Triangle line integral

[xmflea]

Let C be the triangle in the plane from (0,0) to (1,1) to (0,1) back to (0,0). evaluate the line integral of f along C if f(x,y)=(x+2y).

attempt:
C1: x=t y=t ds=root(1)dt, integrated t+2t from 0 to 1 to get 3/2
C2: x=-t ds=root(1)dt, integrated -t from -1 to 0 to get 1/2
C3: y=-t, ds=root(1)dt integrated -2t from -1 to 0 to get 1.
added up 3/2, 1/2, and 1 to get the wrong answer.
the correct answer is (1/2)(3root2 + 7)

looks like I am parametizing completely wrong. so how do i go about this? thanks.

 

[Cyosis]

For starters regarding path C1, c'(t)=(1,1). What is the length of the vector (1,1)? The rest of C1 is correct.

For path C2 c(1) should yield (1,1).
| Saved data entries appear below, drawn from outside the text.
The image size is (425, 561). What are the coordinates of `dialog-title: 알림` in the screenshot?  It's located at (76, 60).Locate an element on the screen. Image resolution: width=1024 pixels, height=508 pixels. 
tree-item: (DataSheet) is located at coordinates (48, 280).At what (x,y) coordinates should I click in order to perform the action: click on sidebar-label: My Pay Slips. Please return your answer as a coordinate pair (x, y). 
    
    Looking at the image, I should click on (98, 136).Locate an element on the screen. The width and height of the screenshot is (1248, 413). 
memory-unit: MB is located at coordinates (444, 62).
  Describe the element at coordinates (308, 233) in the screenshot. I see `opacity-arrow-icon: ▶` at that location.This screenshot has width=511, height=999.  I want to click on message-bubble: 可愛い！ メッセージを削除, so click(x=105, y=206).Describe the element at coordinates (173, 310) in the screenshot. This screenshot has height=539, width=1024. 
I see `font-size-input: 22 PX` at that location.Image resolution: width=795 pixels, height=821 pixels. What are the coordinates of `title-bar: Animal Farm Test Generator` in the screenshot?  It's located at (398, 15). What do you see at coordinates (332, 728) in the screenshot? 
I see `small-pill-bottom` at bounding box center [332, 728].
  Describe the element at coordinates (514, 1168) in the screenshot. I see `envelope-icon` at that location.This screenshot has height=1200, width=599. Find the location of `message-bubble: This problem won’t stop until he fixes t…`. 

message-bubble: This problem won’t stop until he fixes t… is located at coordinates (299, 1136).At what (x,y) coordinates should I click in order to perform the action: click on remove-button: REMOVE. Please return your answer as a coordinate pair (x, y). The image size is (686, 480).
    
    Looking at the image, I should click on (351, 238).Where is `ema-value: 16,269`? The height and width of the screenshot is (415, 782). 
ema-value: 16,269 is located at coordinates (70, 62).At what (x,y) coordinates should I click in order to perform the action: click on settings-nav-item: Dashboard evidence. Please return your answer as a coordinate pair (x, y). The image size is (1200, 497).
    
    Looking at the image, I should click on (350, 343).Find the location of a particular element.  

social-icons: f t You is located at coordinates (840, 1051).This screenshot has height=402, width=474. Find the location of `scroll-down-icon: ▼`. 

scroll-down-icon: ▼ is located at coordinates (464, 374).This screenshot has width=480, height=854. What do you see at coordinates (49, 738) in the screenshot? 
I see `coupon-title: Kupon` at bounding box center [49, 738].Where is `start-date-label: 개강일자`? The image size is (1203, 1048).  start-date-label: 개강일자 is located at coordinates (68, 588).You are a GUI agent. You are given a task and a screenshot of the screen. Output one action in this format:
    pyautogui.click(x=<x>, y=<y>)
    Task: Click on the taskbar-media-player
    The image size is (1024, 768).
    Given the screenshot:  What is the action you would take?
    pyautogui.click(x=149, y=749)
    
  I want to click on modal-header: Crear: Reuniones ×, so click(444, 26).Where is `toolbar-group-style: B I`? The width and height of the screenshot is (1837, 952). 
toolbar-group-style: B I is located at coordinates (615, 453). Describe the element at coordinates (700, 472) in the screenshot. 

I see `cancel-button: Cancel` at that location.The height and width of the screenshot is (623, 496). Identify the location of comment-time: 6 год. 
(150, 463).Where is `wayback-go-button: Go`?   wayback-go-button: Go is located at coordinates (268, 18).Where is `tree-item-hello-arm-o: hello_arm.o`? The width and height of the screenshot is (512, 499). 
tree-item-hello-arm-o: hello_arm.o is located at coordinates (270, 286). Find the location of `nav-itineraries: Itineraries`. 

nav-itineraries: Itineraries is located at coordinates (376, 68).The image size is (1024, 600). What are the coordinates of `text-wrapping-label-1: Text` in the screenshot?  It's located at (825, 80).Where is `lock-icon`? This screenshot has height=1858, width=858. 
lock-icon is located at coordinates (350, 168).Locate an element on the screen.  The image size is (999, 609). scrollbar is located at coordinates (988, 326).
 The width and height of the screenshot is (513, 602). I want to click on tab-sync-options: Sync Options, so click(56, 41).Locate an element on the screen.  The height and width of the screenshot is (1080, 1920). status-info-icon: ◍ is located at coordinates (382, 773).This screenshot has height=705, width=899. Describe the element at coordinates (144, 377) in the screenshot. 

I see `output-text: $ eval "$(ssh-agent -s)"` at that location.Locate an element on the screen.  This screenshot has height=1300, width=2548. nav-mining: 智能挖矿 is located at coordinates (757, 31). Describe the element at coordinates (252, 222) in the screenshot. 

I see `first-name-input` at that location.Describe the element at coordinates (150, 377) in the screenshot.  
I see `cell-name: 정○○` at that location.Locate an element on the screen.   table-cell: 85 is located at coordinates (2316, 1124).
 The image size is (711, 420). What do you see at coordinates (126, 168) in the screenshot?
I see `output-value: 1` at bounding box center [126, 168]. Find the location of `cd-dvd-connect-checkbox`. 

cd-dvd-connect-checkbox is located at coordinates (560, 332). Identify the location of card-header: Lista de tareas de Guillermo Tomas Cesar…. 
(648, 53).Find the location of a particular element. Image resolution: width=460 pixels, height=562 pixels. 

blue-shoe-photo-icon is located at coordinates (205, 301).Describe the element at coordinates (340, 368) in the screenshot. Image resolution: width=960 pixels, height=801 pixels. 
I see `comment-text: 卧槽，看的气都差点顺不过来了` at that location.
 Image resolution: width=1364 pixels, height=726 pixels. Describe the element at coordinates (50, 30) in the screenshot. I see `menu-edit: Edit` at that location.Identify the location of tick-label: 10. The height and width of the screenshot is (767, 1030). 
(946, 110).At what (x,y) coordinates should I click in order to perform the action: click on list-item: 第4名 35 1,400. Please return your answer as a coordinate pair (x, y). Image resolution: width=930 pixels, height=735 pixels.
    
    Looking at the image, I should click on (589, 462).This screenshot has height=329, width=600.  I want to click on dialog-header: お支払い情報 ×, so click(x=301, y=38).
In your case c(1)=(1,k), with k an undetermined parameter since you didn't parametrize y for this side of the triangle.

For path C3 a similar problem occurs.

You want to find yourself a parametrization of the following form:

$$c(t) = \left\{ \begin{matrix} (t,t) & 0 \leq t \leq 1 \\ (..,..) & 1 \leq t \leq 2 \\ (..,..) & 2 \leq t \leq 3 \end{matrix} \right$$

What you have been doing so far is making some weird jumps in time for your C2 and C3 paths. I suggest you draw the triangle and seeing as all sides are straight lines use y=at+b to parametrize each segment.

Example for the side (1,1)->(0,1)

We know that the y coordinate remains constant and equals 1. Therefore our parametrization will be of the form (x(t),1). We now need to find x(t). x(t) decreases linearly between 1 and 0 so its equation will look like x=at+b. For t=1 we know that x=1 therefore 1=a+b. For t=2 we know that x=0 therefore 0=2a+b. Solving for a and b will yield x(t)=2-t therefore c(t)=(2-t,1).